PROBLEM TO SOLVE:
Exactly as written, copy every line from the one containing "Start a New Meeting with the colleague" through the end of the records, with the pictures left out.

+ + +

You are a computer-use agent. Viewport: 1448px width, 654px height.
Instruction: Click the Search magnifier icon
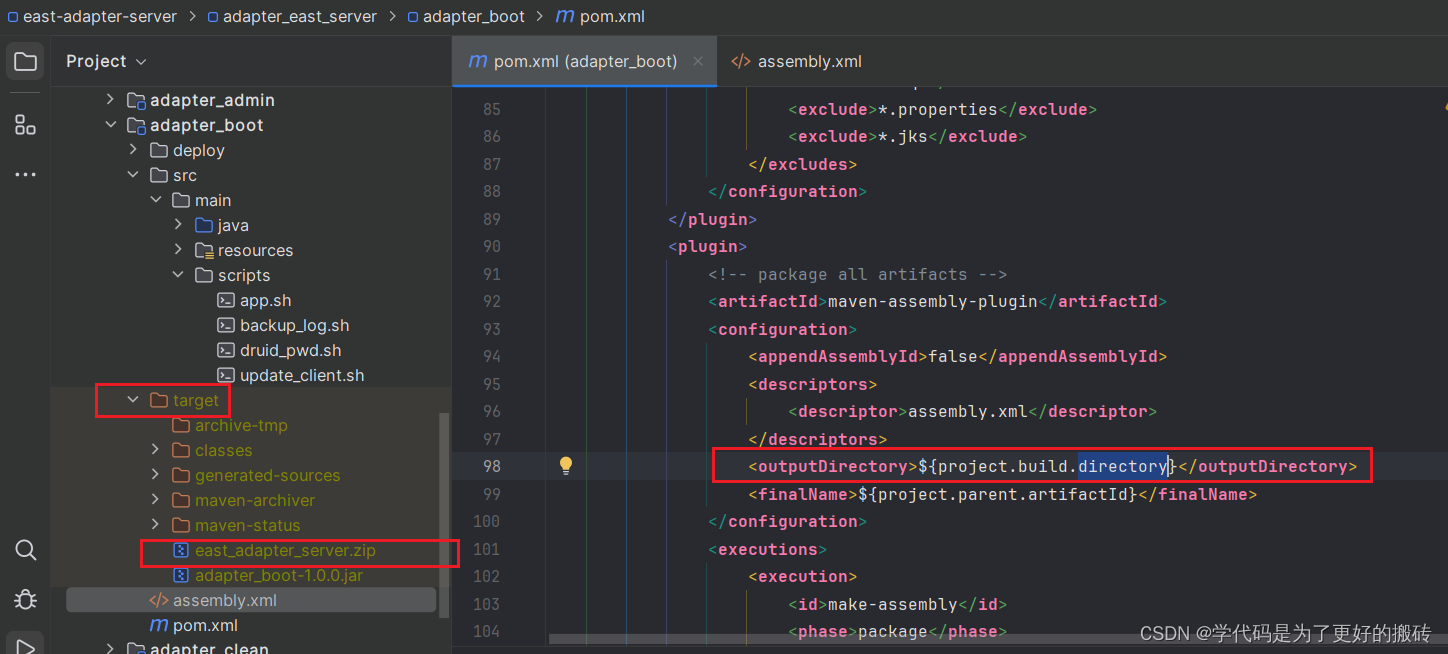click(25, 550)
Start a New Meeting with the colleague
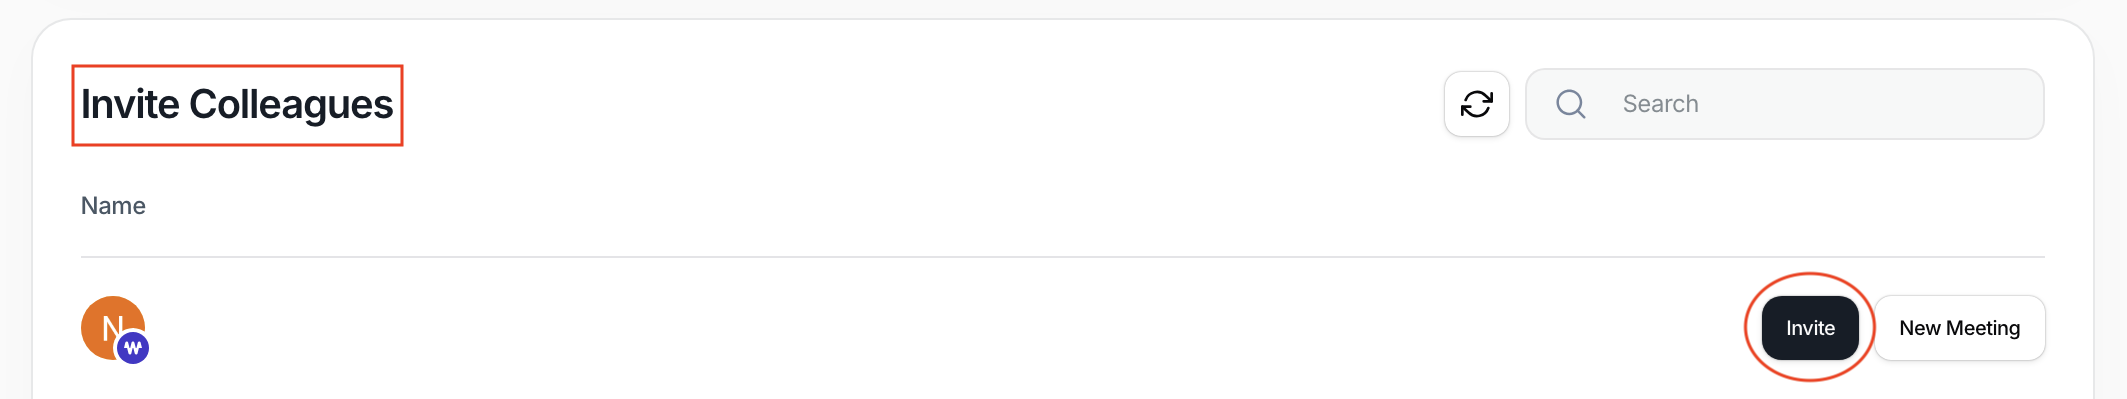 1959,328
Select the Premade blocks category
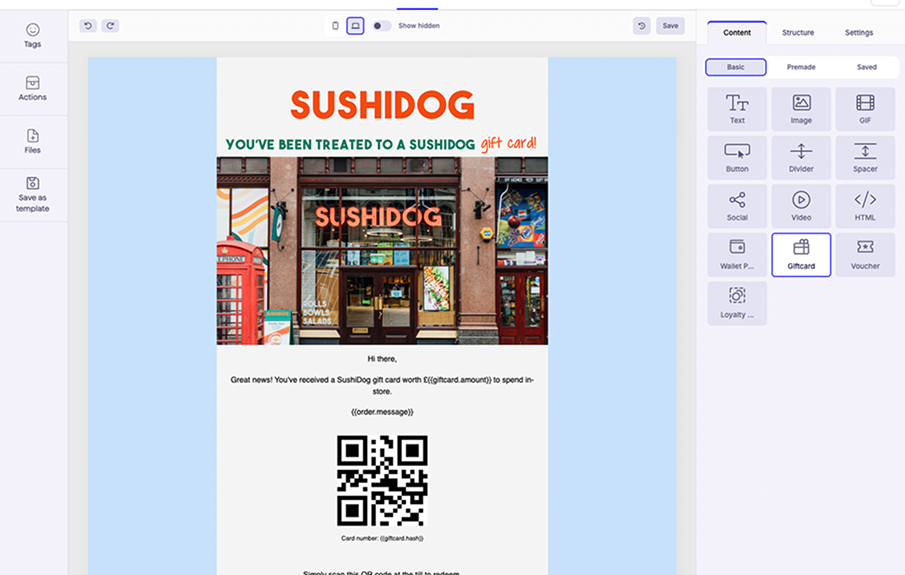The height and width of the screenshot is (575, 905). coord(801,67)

+ + +

RESPONSE TO THIS EXERCISE:
Start a New Meeting with the colleague
 1959,328
Select the Premade blocks category
The height and width of the screenshot is (575, 905). coord(801,67)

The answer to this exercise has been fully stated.